══ DATA EXTRACT ══

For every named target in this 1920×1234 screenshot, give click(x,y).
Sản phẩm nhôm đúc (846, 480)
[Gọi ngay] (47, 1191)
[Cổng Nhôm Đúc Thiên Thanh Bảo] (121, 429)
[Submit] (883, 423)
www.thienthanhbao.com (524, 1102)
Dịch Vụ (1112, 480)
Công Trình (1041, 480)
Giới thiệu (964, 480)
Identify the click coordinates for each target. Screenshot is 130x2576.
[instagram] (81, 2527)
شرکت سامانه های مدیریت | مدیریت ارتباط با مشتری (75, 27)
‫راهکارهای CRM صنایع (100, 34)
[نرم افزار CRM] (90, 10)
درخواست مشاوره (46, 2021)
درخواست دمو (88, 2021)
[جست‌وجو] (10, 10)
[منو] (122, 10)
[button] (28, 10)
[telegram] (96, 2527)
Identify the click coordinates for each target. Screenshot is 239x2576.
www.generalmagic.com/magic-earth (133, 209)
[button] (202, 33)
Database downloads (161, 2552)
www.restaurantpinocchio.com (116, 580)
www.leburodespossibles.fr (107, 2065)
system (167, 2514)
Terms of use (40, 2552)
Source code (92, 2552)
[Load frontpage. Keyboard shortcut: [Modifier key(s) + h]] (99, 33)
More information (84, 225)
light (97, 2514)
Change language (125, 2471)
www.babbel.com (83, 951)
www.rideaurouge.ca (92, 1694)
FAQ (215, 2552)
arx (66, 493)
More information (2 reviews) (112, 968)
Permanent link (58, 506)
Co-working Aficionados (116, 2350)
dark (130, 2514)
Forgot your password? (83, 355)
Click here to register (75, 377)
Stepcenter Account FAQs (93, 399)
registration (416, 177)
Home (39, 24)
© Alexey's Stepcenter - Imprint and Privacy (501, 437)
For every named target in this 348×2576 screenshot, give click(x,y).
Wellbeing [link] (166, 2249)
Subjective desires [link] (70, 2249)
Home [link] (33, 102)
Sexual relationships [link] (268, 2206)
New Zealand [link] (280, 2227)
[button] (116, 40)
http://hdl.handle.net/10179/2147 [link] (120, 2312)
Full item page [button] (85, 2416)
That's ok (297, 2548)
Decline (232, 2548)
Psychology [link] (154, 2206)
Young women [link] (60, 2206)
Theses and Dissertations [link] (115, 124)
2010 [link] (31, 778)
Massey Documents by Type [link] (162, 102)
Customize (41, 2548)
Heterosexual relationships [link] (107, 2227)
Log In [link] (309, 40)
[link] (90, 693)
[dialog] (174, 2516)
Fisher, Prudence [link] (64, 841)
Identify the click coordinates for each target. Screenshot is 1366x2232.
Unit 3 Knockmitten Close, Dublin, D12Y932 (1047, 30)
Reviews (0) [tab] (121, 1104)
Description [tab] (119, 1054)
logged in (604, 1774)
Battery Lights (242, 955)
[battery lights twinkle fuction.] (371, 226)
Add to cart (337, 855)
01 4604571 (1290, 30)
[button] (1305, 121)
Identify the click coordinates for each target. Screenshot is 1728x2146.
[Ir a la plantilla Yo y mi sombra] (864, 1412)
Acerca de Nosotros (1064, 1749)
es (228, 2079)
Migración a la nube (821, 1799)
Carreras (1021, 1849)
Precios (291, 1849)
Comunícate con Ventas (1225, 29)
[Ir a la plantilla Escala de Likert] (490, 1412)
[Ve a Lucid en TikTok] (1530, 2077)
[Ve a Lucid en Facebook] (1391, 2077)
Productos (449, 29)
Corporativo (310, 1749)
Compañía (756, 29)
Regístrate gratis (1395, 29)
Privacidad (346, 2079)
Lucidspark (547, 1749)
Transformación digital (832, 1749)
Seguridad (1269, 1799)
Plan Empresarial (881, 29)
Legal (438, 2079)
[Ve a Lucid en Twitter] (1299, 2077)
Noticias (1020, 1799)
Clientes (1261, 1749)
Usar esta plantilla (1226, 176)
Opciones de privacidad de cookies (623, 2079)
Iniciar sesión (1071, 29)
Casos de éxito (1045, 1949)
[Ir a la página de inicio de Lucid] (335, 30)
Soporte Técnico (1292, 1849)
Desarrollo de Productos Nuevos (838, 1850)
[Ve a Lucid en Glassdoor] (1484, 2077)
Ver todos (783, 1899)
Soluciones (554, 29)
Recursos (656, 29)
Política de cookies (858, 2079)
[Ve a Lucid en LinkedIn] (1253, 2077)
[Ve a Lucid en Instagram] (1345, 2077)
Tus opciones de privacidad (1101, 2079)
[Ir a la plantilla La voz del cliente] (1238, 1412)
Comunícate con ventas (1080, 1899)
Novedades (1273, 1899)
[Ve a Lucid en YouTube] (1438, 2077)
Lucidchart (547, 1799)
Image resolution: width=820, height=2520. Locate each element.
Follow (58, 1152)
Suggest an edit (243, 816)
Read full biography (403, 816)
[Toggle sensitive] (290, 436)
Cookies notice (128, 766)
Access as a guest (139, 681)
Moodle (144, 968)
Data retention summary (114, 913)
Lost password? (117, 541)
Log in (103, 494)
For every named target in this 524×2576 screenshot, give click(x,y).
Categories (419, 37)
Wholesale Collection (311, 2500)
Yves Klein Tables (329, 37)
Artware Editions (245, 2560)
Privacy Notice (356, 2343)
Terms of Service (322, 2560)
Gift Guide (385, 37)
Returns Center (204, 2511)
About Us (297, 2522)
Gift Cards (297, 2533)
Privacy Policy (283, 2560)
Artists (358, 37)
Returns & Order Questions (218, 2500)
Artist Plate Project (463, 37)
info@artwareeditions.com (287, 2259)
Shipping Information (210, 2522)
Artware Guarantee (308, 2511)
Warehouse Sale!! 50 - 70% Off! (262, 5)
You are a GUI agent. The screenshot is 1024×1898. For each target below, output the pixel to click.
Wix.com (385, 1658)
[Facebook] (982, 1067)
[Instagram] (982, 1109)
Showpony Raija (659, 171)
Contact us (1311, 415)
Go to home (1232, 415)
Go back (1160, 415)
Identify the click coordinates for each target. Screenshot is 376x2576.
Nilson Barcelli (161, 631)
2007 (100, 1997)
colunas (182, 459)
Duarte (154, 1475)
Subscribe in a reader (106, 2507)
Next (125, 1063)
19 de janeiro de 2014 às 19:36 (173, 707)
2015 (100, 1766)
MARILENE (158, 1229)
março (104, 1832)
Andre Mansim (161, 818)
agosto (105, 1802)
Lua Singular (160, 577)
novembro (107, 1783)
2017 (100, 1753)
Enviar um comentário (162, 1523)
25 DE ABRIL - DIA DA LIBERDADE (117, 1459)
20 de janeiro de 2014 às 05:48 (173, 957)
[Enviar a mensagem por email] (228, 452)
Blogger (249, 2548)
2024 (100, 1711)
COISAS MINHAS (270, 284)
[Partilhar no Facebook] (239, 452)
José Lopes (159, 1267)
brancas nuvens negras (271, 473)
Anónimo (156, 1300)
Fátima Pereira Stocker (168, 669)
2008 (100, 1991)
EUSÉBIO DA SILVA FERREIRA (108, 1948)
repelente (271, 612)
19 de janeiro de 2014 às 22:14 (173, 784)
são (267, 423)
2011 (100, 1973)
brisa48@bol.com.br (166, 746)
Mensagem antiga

═══

**EXERCISE**
Copy out all lines of the material above in which "Productos" occurs.

**SOLUTION FOR THIS EXERCISE**
Productos (449, 29)
Desarrollo de Productos Nuevos (838, 1850)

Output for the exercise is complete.